Benintendi considers himself a long strider, a logical methodology for generating pop from a smaller frame that wouldn't suggest it. But he talks about timing so much because he views his primary enemy as "drift," when his lower half moves too far forward before contact, reducing his power to only the hand-speed he can generate. At its worst, Benintendi feels it all he can do to just fillet singles to the opposite field (surely this sparks some memories). If you re-watch that reel above, you can see how Benintendi's toe tap is holding his body back for an extra fraction of a second before he explodes forward alongside his hands.
For now, it's working. He's feeling more on time, and Benintendi's self-assurances that he is "way too good of a hitter" to play like the worst regular in Major League Baseball indefinitely seems right on.
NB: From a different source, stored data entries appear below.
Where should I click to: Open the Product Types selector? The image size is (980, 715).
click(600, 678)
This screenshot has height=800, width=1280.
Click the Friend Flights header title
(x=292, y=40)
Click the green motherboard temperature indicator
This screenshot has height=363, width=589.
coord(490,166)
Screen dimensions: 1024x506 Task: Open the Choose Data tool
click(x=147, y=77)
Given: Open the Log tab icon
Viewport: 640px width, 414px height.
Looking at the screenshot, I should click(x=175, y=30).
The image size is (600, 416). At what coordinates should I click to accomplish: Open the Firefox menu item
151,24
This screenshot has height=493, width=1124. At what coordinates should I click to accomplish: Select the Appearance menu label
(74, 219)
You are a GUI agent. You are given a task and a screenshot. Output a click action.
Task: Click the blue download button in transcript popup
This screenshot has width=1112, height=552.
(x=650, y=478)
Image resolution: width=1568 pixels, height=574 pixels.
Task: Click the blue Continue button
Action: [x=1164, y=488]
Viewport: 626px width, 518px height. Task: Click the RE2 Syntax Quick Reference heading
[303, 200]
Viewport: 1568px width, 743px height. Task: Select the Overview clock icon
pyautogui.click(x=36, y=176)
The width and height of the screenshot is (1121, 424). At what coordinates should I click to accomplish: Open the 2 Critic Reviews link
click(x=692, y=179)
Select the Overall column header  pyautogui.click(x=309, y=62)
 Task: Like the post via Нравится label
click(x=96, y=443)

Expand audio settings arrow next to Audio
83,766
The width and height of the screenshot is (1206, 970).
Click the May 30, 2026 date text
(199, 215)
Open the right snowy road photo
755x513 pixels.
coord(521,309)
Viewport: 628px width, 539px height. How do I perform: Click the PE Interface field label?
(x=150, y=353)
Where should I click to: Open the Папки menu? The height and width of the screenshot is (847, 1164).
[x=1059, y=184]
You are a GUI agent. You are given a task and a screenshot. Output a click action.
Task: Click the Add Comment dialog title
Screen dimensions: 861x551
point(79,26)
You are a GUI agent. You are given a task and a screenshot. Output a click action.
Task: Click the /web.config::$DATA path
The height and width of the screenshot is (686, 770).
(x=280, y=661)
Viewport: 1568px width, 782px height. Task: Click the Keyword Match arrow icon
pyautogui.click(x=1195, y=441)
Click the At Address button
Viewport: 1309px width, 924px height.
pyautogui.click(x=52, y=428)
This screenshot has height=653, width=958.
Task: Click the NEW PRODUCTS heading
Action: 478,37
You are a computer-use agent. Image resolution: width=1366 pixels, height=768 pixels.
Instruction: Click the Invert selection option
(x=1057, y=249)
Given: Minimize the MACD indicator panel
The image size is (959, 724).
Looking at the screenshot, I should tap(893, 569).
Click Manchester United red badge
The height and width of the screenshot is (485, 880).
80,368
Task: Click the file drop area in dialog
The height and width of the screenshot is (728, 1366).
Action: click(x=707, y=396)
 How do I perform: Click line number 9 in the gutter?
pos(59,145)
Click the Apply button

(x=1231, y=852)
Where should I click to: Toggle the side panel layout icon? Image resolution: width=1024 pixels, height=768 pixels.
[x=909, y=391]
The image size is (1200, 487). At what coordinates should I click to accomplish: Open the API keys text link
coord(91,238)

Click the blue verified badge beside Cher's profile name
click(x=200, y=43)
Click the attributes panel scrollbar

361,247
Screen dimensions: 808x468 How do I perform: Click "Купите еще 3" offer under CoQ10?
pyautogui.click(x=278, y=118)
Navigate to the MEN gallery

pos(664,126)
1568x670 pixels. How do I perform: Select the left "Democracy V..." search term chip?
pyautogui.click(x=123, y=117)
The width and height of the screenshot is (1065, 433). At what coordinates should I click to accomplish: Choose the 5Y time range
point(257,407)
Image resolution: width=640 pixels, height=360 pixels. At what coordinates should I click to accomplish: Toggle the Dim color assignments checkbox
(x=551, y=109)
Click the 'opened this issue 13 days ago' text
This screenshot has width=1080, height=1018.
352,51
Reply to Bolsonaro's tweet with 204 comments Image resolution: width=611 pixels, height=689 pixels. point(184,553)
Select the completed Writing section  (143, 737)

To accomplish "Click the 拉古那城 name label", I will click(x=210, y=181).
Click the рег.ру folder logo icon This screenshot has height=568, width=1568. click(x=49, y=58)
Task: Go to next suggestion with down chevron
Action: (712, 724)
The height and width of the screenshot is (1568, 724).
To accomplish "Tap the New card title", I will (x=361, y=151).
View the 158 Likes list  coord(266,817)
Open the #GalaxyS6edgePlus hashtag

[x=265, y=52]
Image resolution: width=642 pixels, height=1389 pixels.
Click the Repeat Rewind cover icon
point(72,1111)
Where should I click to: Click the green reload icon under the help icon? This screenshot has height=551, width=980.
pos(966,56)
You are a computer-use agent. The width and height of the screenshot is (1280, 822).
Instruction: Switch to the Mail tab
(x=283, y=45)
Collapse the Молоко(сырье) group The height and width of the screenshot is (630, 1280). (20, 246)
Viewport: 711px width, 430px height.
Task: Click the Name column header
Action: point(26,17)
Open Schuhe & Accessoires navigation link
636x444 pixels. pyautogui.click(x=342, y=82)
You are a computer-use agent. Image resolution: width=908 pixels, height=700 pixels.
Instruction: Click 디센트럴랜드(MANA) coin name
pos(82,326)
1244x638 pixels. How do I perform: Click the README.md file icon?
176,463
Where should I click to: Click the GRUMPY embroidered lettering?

A player talented enough to put together his past few weeks is surely too good to produce at that bleak, earlier level.
So why did he? Benintendi has repeatedly downplayed the effect of his Achilles tendinitis on his offense, and Pedro Grifol aligned his playing time allotment around absolute trust of his player's self-assessment, even if ceaseless determination to post is supposed to be one of Benintendi's enduring qualities. Acknowledging that his wrist was an issue in 2023 was also something that really only took shape in retrospect.
But part of why interim manager Grady Sizemore has come off as less tight-lipped about acknowledging underlying issues is his tendency to speak frankly, and by openly drawing from his experience, about why he thinks players are underperforming
"He looks dialed in right now," Sizemore said. "It’s tough, when you play this long you’re going to have some up and down years. He’s been battling injuries and not saying much about it. Just trying to fight through it and that makes it hard when your lower half is hurting, it’s hard to hit. I know that better than anybody having injuries is hard. We’ve been putting him out there every day and he hasn’t complained. He’s grinding through it, putting the work in and I’m happy to see it’s starting to click right now and he’s feeling comfortable. Just hoping he can keep it going and finish strong."
On a team that largely seems like it should just be focusing on prospects at this point, Benintendi finishing strong has undeniable relevance. Neither the White Sox season, nor Benintendi's, can be redeemed from a statistical standpoint, but his contract is such that you can probably still more easily project him on the 2025 team than several rookies.
It's probably a bit more easy to dream on Jonathan Cannon or Brooks Baldwin, but Benintendi is also working to realize the player people think he can be.
"I think I can always resort back to hitting the ball on a line the other way which I'm trying get back into a little bit," Benintendi said. "But I'm also wanting to pull the ball still."